Since the Alaska summit, the European “coalition of the willing” has tried to show Trump — by offering to send troops to Ukraine after any peace deal — that it’s willing to shoulder the continent’s security burden. On Monday, the European Commission signaled new sanctions on Russia targeting both the “shadow fleet” that carries its oil exports and visas for Russian tourists and diplomats inside the bloc.

But ultimately, 80 years after the end of World War II, Europe’s security still rests on the willingness of the American president to backstop it — another reason why some of the questions Trump has asked over the last decade bear considering.

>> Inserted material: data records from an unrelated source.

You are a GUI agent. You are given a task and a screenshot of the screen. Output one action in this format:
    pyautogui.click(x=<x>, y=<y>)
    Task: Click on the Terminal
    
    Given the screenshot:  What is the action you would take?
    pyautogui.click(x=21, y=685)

Trump’s UK visit this week and Reagan’s 43 years ago will have one thing in common: massive protests against the American president.

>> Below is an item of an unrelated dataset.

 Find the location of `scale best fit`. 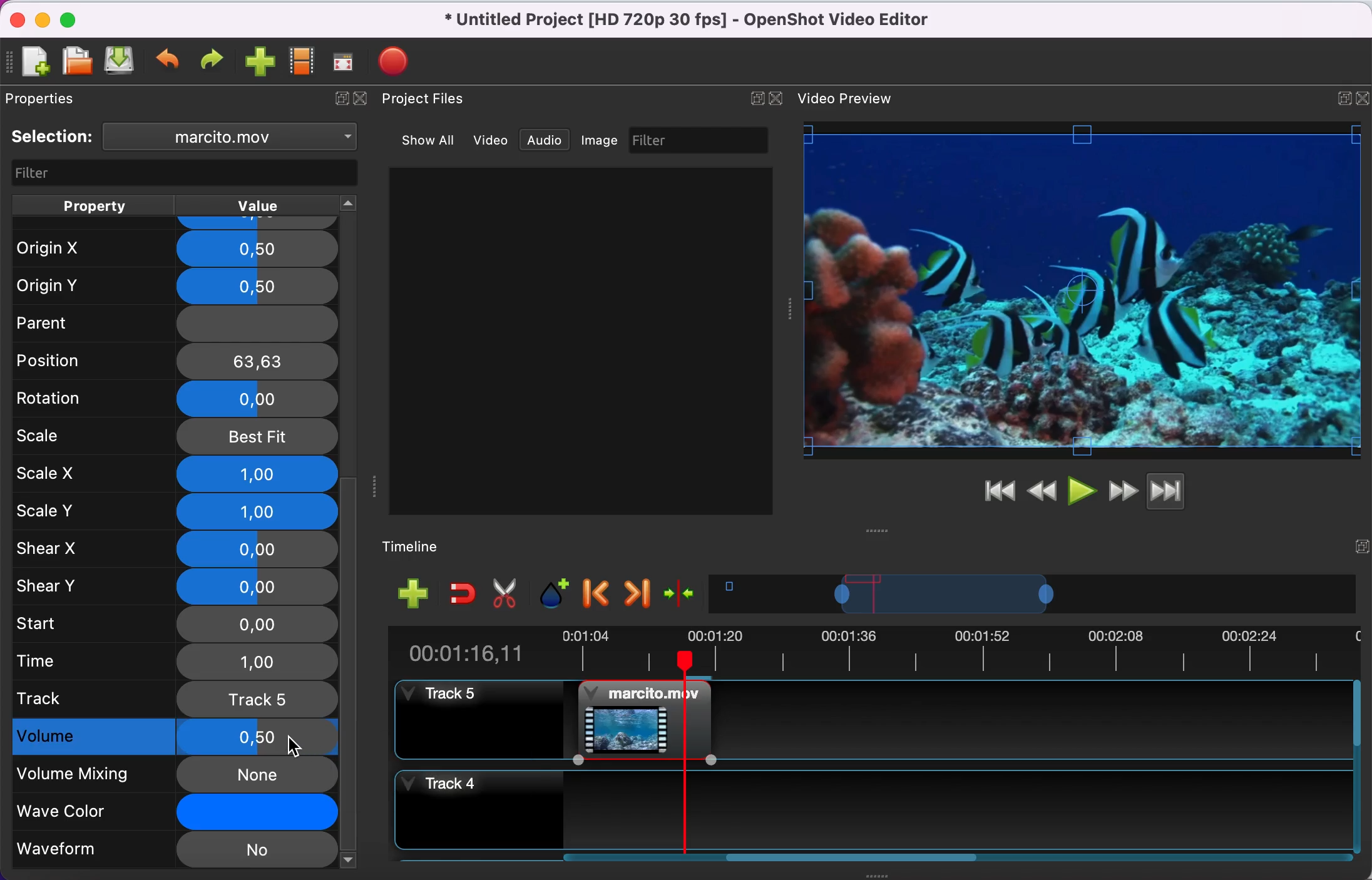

Trump is unpopular in the UK, although his populist policies on issues like immigration are increasingly resonant, as the Reform Party of his friend Nigel Farage tops national opinion polls.

Reagan triggered mass demonstrations from anti-nuclear protesters over his bellicose rhetoric toward Moscow and an arms race that would eventually bankrupt the Soviet Union.

His visit coincided with one of the most perilous moments of the standoff between the Kremlin and the United States and its allies. But his support for democracy and the West and his hostility for totalitarian forces in Moscow was relentless.

“If history teaches us anything, it teaches self-delusion in the face of unpleasant facts is folly,” Reagan told Parliament in London, warning allies that only strength could prevent war. Recalling World War II, he warned “the democracies paid a terrible price for allowing the dictators to underestimate us.”

It’s almost impossible to imagine Trump emulating Reagan on two fronts this week.

There’s no chance he’ll swing his leg over a horse and canter through Windsor Great Park alongside King Charles III, mirroring the Gipper’s ride alongside Queen Elizabeth II.

It would also be a major surprise if Trump echoes Reagan’s tough talk for the Kremlin.